EGU General Assembly 2014 edition:11 location:Vienna date:27 April - 02 May 2014
The anisotropy of magnetic susceptibility (AMS) of progressively deformed, fine-grained sedimentary rocks is determined for different tectonometamorphic settings in Central Armorica (Brittany, France). Low-temperature AMS and high-field torque magnetometry on a representative selection of samples indicate that the magnetic fabric is dominantly paramagnetic and the ferromagnetic (s.l.) contribution can be neglected. The AMS documents a progressive transition of intermediate fabrics to tectonic fabrics and increasingly stronger developed tectonic fabrics. An integrated magnetic-mineralogical approach is performed in order to assess whether we can use this evolution as a quantitative indicator for the intensity of cleavage development in Central Armorica.
During the magnetic fabric transition, the maximum susceptibility axis (K1) remains stationary oriented parallel to the bedding – cleavage intersection, whereas the minimum susceptibility axis (K3) orientation distribution changes from a moderate girdle distribution in the intermediate fabric types, to a strongly clustered distribution parallel to the cleavage pole for the tectonic fabric types. A Woodcock two-axis ratio plot is used to evaluate this change in K3 distribution. This shows a regional pattern with intermediate fabrics in the southern part of Central Armorica and tectonic fabrics in the northern part of Central Armorica.
Quantitative analysis of the observed magnetic fabrics shows that the fabric transition described above is accompanied by an evolution from prolate susceptibility ellipsoids with a relatively low degree of anisotropy to oblate ellipsoid with an increasingly higher degree of anisotropy.

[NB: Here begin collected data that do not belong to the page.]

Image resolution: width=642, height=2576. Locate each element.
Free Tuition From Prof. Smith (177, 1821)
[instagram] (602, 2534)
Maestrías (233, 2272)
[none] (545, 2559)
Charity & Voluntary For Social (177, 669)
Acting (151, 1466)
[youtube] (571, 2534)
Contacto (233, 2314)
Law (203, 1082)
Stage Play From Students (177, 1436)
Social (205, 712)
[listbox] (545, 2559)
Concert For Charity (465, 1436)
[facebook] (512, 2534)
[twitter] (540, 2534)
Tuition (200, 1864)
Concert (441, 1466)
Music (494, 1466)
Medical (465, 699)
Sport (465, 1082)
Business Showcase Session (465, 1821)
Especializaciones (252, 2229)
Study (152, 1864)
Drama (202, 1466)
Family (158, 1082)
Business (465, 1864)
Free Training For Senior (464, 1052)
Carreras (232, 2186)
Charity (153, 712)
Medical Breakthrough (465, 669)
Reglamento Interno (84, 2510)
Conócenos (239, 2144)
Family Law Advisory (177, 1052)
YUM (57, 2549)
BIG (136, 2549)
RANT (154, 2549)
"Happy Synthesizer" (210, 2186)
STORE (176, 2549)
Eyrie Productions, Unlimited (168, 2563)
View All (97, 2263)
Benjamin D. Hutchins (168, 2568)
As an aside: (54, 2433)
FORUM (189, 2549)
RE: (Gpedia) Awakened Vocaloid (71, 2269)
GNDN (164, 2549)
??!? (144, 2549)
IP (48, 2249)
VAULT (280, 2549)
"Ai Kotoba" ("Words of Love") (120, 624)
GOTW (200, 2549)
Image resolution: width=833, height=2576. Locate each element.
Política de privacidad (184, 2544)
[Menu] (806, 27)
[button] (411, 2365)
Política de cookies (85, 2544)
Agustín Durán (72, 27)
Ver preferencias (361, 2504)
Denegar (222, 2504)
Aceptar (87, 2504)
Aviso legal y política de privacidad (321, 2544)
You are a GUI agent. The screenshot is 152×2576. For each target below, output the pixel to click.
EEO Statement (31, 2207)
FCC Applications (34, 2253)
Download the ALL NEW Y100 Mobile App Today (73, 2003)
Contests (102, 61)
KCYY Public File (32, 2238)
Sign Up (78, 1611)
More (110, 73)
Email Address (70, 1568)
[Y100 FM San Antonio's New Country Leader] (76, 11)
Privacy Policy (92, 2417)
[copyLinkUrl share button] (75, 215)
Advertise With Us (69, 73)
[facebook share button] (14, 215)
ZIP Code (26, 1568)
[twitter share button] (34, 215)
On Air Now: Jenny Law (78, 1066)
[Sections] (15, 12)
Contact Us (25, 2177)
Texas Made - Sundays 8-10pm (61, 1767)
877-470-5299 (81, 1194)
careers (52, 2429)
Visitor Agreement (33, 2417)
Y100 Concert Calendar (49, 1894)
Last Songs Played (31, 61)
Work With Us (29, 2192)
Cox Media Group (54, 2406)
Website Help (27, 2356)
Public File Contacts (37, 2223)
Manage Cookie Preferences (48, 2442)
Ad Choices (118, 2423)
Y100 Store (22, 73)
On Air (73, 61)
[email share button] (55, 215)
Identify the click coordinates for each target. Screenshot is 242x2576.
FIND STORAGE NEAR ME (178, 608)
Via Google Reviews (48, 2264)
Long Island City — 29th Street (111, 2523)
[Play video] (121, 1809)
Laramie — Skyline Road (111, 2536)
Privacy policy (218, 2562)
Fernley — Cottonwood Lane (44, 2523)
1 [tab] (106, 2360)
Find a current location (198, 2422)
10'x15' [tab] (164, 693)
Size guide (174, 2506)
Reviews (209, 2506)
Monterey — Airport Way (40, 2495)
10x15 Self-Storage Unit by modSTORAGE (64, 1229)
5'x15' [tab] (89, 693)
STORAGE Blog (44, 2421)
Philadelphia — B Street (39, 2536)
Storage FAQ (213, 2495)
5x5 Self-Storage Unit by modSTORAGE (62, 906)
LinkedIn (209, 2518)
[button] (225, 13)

In a graph of the shape parameter T against the corrected degree of anisotropy PJ, this evolution has a hockey-stick shaped pattern with the vertical branch reflecting the actual transition from intermediate to tectonic fabric type and the horizontal branch reflecting progressively stronger developed tectonic fabrics. The analysis confirms the general northward increasing intensity of tectonic fabric development for Central Armorica.
Thus, based on the K3 orientation distribution and PJ and T values, we could infer a general magnetic fabric transition and an increasingly stronger tectonic fabric development, which is in line with the overall geodynamic model of Central Armorica describing a northward increasing strain gradient. However, exceptions to this general trend do occur with both prolate intermediate fabrics in the northern part of Central Armorica, and oblate tectonic fabrics in the southern part of Central Armorica – resulting in a sometimes relatively large spread in AMS for samples from an area with a homogeneous tectonometamorphic history. This suggests that the amount of strain is not the only major factor determining magnetic fabric development, thus jeopardizing a quantitative AMS interpretation in terms of strain.
Preliminary mineralogical analyses suggest that fabric transition and spread in PJ and T values between samples of a single sampling area, affected by a homogeneous amount of strain, reflect variations in mineralogy, i.e. the relative amount of quartz versus platy clay minerals. This mineralogical influence on the AMS evolution is currently being further investigated in order to get a better understanding of the magnetic fabric transition in deformed, fine-grained sedimentary rocks and assess the applicability of AMS as a (semi )quantitative strain marker in Central Armorica.